## Collected data
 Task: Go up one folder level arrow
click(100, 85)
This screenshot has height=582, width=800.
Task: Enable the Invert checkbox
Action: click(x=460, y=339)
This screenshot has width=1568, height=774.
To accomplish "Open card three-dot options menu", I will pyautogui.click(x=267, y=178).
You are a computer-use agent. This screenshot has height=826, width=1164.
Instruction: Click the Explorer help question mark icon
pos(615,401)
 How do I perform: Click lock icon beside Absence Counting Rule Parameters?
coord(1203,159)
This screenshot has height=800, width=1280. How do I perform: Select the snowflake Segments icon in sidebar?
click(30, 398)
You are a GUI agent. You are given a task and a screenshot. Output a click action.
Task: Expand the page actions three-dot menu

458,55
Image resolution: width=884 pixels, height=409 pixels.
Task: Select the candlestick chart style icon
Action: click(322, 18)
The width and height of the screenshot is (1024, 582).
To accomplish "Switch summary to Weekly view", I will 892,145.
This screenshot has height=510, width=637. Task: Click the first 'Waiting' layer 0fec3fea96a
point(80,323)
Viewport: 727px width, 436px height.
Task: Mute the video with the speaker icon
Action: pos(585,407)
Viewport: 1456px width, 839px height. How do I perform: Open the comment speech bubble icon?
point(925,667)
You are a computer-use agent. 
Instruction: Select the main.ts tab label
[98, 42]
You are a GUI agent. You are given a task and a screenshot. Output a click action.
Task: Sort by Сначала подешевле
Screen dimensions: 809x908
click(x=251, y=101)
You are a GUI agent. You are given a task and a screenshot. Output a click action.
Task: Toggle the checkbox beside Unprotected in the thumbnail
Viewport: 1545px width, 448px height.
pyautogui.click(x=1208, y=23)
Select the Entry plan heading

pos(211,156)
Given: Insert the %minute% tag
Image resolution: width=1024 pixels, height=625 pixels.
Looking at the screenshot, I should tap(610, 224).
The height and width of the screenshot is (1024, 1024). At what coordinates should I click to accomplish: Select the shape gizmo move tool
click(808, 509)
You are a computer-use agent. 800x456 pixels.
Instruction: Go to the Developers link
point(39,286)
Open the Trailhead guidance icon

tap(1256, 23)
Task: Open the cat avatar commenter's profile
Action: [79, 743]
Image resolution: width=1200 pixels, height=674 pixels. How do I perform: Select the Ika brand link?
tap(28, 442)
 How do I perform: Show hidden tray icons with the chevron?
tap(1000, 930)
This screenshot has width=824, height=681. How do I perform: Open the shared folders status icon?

## What you should do
The required output is each line of the entries that contains the word "will".

## Answer section
To accomplish "Open card three-dot options menu", I will pyautogui.click(x=267, y=178).
To accomplish "Switch summary to Weekly view", I will 892,145.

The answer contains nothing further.